++++ TRECHO DO DOCUMENTO ++++
Ao contrário do que Mourão afirmou, o assunto não morreu. Voltará a assombrar Bolsonaro à medida que as investigações produzirem novas revelações. Se não se desvencilhar rapidamente dessa assombração, ela poderá atrapalhar o andamento da agenda do futuro governo.
O principal item dessa agenda é a segunda incógnita: a reforma da Previdência. Que tipo de mudança legal será proposta? Em que será diferente da emenda já desidratada do governo Michel Temer, hoje parada na Câmara? Como Bolsonaro obterá apoio no Congresso (em especial no Senado) para fazer passar sua reforma?
++++ SEGMENTO DE DADOS ++++
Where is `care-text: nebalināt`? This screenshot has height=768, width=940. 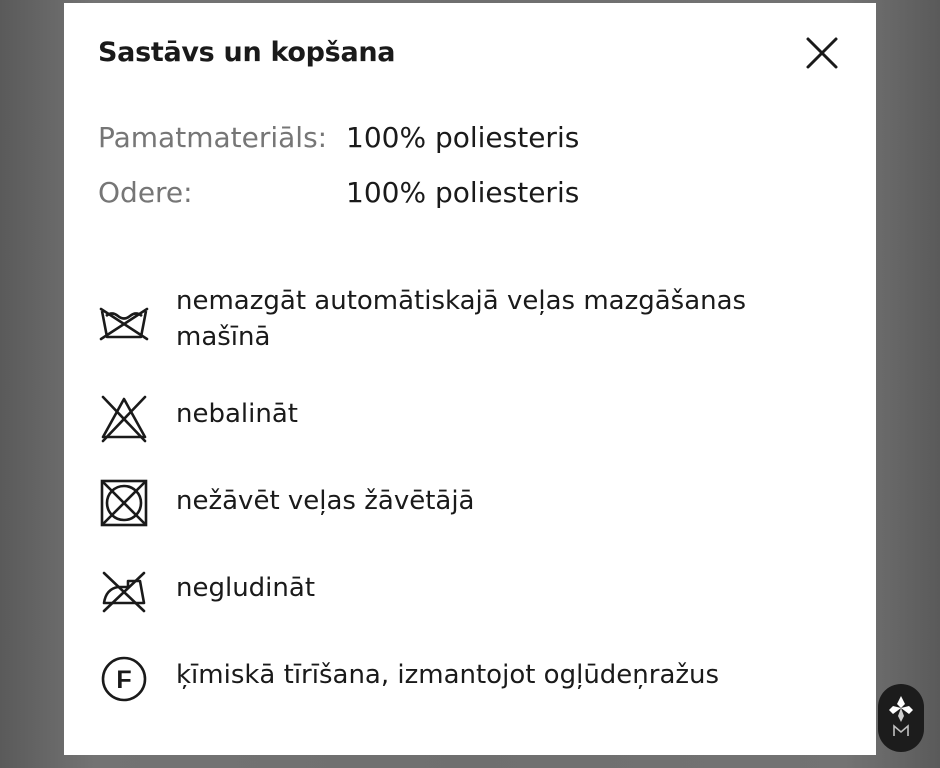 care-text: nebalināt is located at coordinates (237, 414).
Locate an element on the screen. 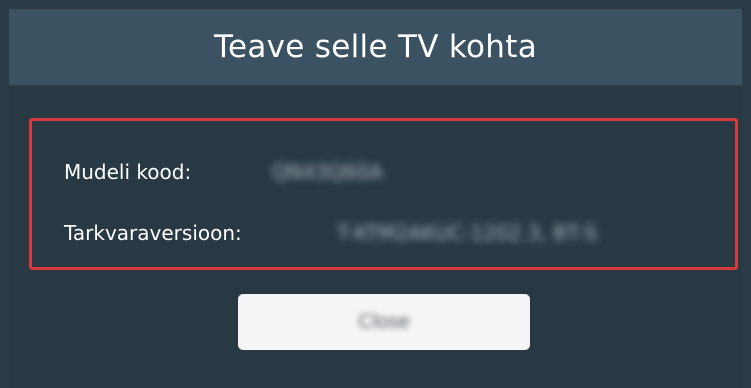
++++
__ORDEM DE TRABALHO 1__
Reescreva o texto sobre o futuro governo Bolsonaro de "Ao contrário do" até "do futuro governo.", trocando "assombração" por "ameaça".
__ORDEM DE TRABALHO 2__
Escreva a continuação do texto sobre o futuro governo Bolsonaro a partir do ponto em que ele termina.
Os dados não são necessários.

__RESPOSTA 1__
Ao contrário do que Mourão afirmou, o assunto não morreu. Voltará a assombrar Bolsonaro à medida que as investigações produzirem novas revelações. Se não se desvencilhar rapidamente dessa ameaça, ela poderá atrapalhar o andamento da agenda do futuro governo.

__RESPOSTA 2__
Toda emenda constitucional exige aprovação de três quintos das duas Casas legislativas em duas votações. Mesmo supondo que Bolsonaro arregimente uma maioria sólida na Câmara, basta o voto de 33 dos 81 senadores para derrubar qualquer proposta. O núcleo duro da oposição, representado por PT, PSB, PDT e outros partidos menores, soma 20. Mais 13, e a reforma naufraga.
Não é um cenário improvável. Toda mudança nas regras previdenciárias desperta resistências corporativas representadas no Congresso. Mexer em pensões e aposentadorias, mesmo com todos os cuidados, é sempre uma causa impopular. Não é um acaso que o governo Michel Temer tenha empacado na Previdência.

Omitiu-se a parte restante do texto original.